In the intense exchange of experiences and emblematic life stories, the Synodal Fathers underscored Africa’s greatest prize, which we have experienced as well in our everyday work of cooperation, namely, its people’s hunger for meaning and spirituality. Indeed, they are hungry for God, something that no longer seems to be the case for old and sated Europe.
In Africa, faith in God fully exerts its fascination because it is “authentic”, occurring when witnesses are met, and which everyone can freely heed. Young people seem very attracted to this. It is as if they realise intuitively how life can be turned upside down by faith, how the latter can change everyday life when it is understood as knowledge of reality in its deepest truth, certainly not as a guide with ethical or environmental rules to follow.
Something Benedict XVI said during the morning prayers on the first day gave me a special key to interpret our action as a NGO and the work the synod carried out later. The Holy Father noted that if the relationship between creator and the created is changed, all else is inexorably changed. Unless this constant tension, this relationship between God and his creatures, is kept alive, unless faith as a method of knowing remains active in each good deed or development work, a principle of dualism and relativism will emerge, which inevitably drains the former of their significance.

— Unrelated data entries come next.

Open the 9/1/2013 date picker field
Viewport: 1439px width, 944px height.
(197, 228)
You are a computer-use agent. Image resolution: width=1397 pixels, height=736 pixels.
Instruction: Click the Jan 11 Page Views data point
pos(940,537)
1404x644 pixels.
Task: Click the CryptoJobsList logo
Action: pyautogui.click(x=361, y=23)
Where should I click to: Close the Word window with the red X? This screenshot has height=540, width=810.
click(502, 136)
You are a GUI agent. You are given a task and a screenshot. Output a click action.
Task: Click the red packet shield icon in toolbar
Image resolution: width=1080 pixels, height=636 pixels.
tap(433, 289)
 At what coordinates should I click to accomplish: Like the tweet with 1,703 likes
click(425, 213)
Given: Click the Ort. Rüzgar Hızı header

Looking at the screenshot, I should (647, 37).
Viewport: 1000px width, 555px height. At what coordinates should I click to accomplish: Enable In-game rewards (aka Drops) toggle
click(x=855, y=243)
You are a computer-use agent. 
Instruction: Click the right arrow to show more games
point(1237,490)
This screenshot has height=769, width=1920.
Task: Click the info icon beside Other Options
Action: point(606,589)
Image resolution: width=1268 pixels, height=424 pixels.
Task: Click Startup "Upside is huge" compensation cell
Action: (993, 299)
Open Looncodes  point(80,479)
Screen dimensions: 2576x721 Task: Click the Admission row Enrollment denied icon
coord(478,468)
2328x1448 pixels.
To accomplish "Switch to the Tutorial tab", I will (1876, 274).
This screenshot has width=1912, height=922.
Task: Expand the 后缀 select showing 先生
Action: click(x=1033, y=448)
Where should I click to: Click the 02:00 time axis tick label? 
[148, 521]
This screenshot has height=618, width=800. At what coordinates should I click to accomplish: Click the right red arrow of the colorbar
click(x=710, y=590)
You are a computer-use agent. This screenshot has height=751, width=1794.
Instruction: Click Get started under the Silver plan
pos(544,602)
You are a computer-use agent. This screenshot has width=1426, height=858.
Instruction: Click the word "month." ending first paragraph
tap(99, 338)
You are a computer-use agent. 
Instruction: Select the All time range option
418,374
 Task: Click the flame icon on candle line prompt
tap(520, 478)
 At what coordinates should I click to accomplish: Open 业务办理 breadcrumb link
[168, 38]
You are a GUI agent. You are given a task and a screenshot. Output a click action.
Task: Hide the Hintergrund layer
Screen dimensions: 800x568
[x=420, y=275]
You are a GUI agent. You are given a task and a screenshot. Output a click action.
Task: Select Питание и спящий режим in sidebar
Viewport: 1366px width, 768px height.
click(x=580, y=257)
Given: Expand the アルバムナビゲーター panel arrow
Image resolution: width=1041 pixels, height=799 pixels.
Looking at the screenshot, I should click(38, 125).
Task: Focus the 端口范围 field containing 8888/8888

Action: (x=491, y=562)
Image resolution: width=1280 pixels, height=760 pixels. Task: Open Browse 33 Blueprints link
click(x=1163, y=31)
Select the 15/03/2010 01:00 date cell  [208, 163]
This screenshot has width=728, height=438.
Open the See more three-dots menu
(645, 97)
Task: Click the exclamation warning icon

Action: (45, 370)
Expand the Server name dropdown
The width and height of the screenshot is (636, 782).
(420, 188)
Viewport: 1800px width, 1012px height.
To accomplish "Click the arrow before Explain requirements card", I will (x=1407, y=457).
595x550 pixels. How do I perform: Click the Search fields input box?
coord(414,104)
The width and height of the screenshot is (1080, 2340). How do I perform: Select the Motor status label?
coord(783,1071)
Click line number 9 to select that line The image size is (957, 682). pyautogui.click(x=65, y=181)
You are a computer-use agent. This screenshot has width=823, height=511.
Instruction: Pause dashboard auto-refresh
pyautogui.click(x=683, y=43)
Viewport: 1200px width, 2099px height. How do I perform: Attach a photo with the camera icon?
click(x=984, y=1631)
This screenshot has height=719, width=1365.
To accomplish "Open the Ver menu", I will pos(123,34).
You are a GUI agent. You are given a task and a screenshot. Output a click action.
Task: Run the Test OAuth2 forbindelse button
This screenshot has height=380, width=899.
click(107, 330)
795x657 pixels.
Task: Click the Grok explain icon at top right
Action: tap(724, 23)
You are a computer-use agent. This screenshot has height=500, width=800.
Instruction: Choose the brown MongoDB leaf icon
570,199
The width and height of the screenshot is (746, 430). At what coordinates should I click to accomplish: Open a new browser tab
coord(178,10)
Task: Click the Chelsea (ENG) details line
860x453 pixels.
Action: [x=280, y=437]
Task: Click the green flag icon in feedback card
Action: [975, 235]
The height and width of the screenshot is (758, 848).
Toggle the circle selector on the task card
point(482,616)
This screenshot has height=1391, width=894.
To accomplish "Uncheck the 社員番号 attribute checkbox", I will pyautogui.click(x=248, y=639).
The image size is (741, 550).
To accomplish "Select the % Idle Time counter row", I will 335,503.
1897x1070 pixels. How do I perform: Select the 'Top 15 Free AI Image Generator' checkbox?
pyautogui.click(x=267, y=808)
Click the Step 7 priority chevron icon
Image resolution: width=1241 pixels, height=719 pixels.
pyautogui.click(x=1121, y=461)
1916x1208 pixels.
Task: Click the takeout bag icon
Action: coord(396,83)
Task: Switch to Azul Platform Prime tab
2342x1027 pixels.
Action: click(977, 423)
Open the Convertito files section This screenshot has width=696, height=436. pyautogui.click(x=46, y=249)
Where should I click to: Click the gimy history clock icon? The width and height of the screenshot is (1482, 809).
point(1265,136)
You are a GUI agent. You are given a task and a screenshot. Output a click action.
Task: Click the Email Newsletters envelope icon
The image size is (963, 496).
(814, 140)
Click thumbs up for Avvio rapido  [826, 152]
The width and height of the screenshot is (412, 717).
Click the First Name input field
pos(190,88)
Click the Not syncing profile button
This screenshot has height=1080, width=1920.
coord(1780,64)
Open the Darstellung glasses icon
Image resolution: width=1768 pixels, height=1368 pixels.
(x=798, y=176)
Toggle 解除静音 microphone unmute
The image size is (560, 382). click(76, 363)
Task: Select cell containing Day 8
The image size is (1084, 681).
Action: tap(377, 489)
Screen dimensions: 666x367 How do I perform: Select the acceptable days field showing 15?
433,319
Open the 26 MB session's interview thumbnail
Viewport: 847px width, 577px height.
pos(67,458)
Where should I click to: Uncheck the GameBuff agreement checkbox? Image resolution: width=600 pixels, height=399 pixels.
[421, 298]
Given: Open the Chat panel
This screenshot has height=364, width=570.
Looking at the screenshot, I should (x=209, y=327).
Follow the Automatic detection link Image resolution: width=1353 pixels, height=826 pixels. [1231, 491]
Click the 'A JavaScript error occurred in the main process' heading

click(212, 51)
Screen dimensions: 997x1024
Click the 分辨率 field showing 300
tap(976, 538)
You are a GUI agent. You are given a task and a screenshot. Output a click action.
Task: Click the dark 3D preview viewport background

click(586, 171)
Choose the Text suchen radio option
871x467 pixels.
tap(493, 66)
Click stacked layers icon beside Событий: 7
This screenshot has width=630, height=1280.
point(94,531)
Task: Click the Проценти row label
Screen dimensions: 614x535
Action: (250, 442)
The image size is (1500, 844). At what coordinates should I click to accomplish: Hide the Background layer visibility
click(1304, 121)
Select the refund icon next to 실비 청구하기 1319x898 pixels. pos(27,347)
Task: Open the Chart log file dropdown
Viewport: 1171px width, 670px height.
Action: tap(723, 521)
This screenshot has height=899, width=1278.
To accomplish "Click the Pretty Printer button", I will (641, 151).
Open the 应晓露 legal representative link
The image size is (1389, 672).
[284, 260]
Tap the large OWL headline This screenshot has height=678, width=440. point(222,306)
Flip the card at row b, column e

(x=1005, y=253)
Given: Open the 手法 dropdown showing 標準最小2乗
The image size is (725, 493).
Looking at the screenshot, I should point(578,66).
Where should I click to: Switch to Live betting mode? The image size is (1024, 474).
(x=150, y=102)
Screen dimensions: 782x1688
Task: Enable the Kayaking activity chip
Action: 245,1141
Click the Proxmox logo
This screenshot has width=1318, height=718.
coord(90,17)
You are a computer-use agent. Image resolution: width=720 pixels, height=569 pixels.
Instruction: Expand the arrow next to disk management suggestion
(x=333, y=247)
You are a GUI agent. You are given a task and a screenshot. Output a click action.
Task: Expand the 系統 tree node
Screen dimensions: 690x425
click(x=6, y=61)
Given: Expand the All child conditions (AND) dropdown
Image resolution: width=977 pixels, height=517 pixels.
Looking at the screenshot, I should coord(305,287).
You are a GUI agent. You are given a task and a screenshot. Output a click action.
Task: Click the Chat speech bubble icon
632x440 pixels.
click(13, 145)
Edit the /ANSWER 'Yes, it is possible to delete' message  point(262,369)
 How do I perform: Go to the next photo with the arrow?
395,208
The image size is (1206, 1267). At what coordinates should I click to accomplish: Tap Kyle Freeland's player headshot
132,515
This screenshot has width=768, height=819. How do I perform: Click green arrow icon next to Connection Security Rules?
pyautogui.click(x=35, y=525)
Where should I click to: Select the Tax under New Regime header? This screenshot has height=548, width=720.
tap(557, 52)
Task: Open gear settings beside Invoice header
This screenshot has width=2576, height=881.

Looking at my experience in cooperation, I am afraid that might find out that our agenda has coincided too often with that of international organisations, first of all the United Nations, which present themselves as temples of a new ‘humanitarian’ religion, places of blind neutrality and relativism. The relativism of these organisations is such that they paradoxically lose sight of the main goal of their work, which is man and what is truly good for him.
For this reason, two things must be urgently addressed to counter this trend, namely the question of education and that of the international recognition of the pivotal role played by the Church in the pursuit of the common good. On the first question, that of education, I insist as others have done, that we must take into account the Church as a key player in every forum where development plans are drawn up, whether for Africa and beyond, a question that cannot be reduced to a matter of form. The content of education is the uppermost issue and must be addressed in relation to what is taught in Catholic schools and how the conscience of new generations can be helped to develop.
Recognising the actions of the Church and its contributions to the common good in accordance with the principle of subsidiarity is the other urgent question that must be addressed. A couple of figures explain why. In Africa, the Church provides primary education to 50 per cent of the population whilst guaranteeing 50 per cent of basic health services in many countries. However, none of this is properly recognised. Indeed, the Church gets only 3.6 per cent of the money a fund dedicated to the fight against three major diseases grants to faith-based organisations.
In this sense, the Ugandan Bishops’ Conference operated in a commendable way, but much more can be done.